*Records supplied*.
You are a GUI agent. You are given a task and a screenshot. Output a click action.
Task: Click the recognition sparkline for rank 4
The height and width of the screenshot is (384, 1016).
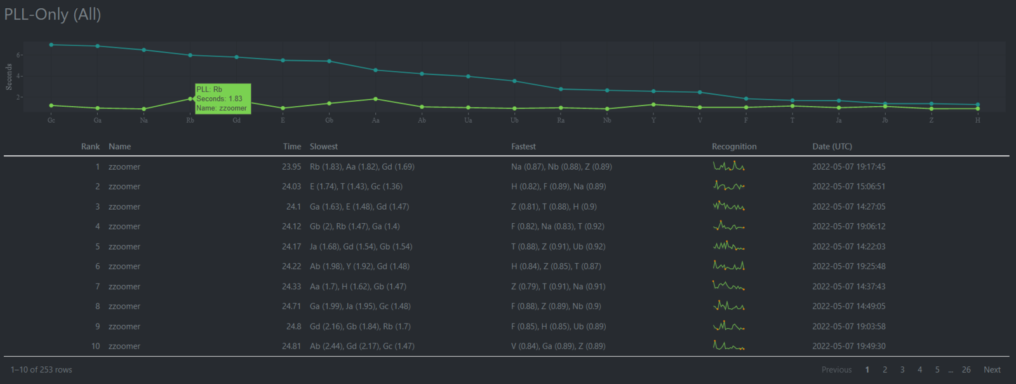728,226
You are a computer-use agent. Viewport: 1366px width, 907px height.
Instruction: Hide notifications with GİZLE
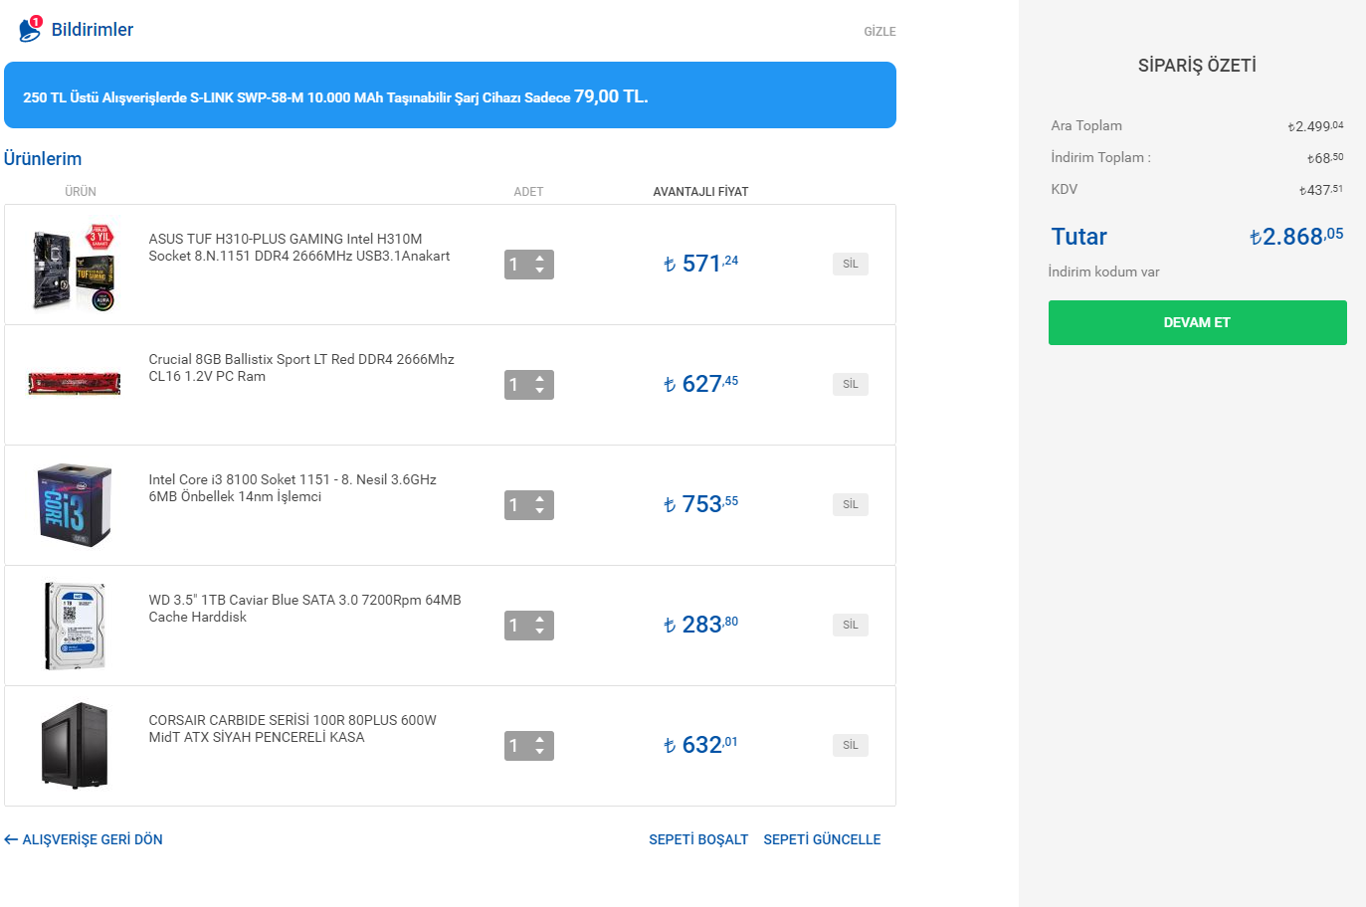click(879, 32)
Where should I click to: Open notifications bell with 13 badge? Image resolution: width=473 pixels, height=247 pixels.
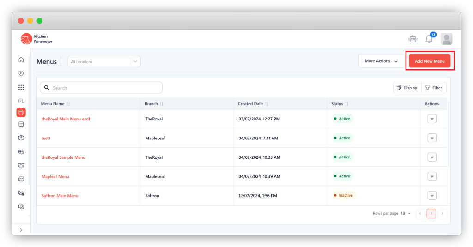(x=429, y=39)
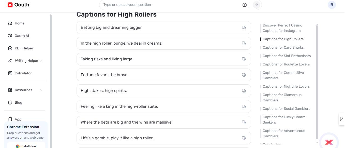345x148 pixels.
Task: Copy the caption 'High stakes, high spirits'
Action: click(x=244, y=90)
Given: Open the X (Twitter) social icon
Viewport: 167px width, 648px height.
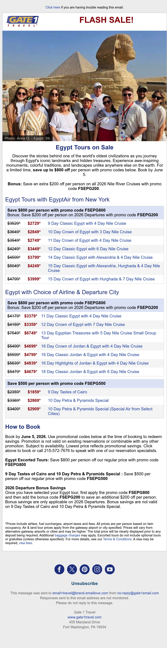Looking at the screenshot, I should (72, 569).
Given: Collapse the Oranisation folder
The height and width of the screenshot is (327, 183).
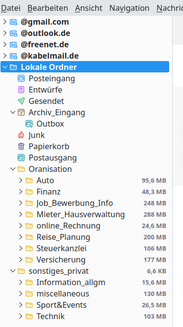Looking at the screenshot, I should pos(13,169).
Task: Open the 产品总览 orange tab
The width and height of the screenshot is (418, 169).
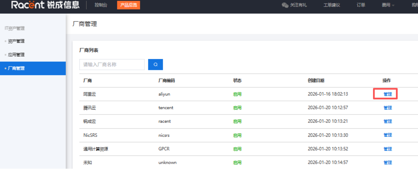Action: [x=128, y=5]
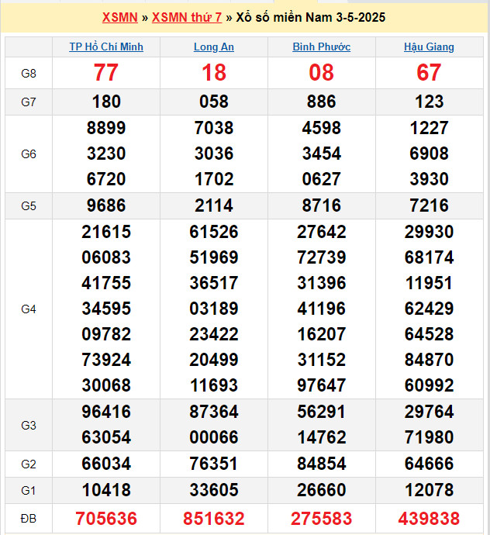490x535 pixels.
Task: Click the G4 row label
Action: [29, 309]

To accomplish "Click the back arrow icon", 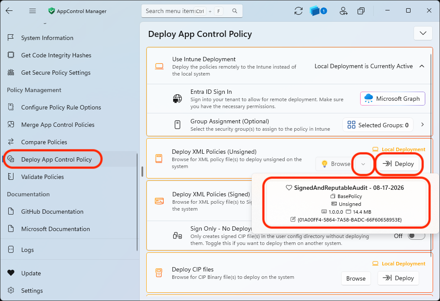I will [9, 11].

*What you should do*. From the opening line of the entries, copy each line exactly until the line with "Task: Open the 产品总览 orange tab", which is copied as well; leave out pictures.

*Solution*.
You are a GUI agent. You are given a task and a screenshot. Output a click action.
Task: Click the recognition sparkline for rank 4
The height and width of the screenshot is (384, 1016).
728,226
You are a computer-use agent. Viewport: 1366px width, 907px height.
Instruction: Hide notifications with GİZLE
click(879, 32)
Where should I click to: Open notifications bell with 13 badge? Image resolution: width=473 pixels, height=247 pixels.
(x=429, y=39)
345x148 pixels.
Task: Copy the caption 'High stakes, high spirits'
Action: click(x=244, y=90)
Given: Open the X (Twitter) social icon
Viewport: 167px width, 648px height.
Looking at the screenshot, I should (72, 569).
Given: Collapse the Oranisation folder
The height and width of the screenshot is (327, 183).
Looking at the screenshot, I should pos(13,169).
Task: Open the 产品总览 orange tab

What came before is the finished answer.